* BEGIN *

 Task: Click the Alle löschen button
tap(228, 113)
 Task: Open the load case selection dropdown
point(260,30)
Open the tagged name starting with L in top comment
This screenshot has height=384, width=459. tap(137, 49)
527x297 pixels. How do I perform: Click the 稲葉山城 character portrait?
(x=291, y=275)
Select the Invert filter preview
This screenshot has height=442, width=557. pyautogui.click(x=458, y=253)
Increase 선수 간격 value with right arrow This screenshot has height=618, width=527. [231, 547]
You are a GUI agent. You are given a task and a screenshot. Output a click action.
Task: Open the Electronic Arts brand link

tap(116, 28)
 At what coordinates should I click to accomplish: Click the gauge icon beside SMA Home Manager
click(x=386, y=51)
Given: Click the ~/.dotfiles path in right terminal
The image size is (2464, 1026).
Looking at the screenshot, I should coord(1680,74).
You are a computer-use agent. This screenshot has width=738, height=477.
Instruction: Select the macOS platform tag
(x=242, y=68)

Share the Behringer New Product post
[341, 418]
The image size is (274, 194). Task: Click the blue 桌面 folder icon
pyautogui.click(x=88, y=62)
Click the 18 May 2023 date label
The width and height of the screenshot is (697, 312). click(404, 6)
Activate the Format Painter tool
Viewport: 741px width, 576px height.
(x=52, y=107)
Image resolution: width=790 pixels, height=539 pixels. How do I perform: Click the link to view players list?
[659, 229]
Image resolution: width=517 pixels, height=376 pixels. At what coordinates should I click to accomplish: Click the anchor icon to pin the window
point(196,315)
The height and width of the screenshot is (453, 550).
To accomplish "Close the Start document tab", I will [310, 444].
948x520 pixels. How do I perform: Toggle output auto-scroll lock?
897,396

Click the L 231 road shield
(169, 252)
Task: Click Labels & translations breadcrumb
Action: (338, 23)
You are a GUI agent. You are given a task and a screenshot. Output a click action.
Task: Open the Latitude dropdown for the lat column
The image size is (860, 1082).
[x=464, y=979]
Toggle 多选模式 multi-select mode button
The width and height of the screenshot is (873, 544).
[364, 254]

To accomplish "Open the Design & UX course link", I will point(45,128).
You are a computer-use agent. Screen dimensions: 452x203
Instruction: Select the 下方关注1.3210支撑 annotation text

* END *

What this task involves: Please reproduce all of the data above word for word, with every line in its original order.

Written solution:
 Task: Click the Alle löschen button
tap(228, 113)
 Task: Open the load case selection dropdown
point(260,30)
Open the tagged name starting with L in top comment
This screenshot has height=384, width=459. tap(137, 49)
527x297 pixels. How do I perform: Click the 稲葉山城 character portrait?
(x=291, y=275)
Select the Invert filter preview
This screenshot has height=442, width=557. pyautogui.click(x=458, y=253)
Increase 선수 간격 value with right arrow This screenshot has height=618, width=527. [231, 547]
You are a GUI agent. You are given a task and a screenshot. Output a click action.
Task: Open the Electronic Arts brand link

tap(116, 28)
 At what coordinates should I click to accomplish: Click the gauge icon beside SMA Home Manager
click(x=386, y=51)
Given: Click the ~/.dotfiles path in right terminal
The image size is (2464, 1026).
Looking at the screenshot, I should coord(1680,74).
You are a computer-use agent. This screenshot has width=738, height=477.
Instruction: Select the macOS platform tag
(x=242, y=68)

Share the Behringer New Product post
[341, 418]
The image size is (274, 194). Task: Click the blue 桌面 folder icon
pyautogui.click(x=88, y=62)
Click the 18 May 2023 date label
The width and height of the screenshot is (697, 312). click(404, 6)
Activate the Format Painter tool
Viewport: 741px width, 576px height.
(x=52, y=107)
Image resolution: width=790 pixels, height=539 pixels. How do I perform: Click the link to view players list?
[659, 229]
Image resolution: width=517 pixels, height=376 pixels. At what coordinates should I click to accomplish: Click the anchor icon to pin the window
point(196,315)
The height and width of the screenshot is (453, 550).
To accomplish "Close the Start document tab", I will [310, 444].
948x520 pixels. How do I perform: Toggle output auto-scroll lock?
897,396

Click the L 231 road shield
(169, 252)
Task: Click Labels & translations breadcrumb
Action: (338, 23)
You are a GUI agent. You are given a task and a screenshot. Output a click action.
Task: Open the Latitude dropdown for the lat column
The image size is (860, 1082).
[x=464, y=979]
Toggle 多选模式 multi-select mode button
The width and height of the screenshot is (873, 544).
[364, 254]

To accomplish "Open the Design & UX course link", I will point(45,128).
You are a computer-use agent. Screen dimensions: 452x203
Instruction: Select the 下方关注1.3210支撑 annotation text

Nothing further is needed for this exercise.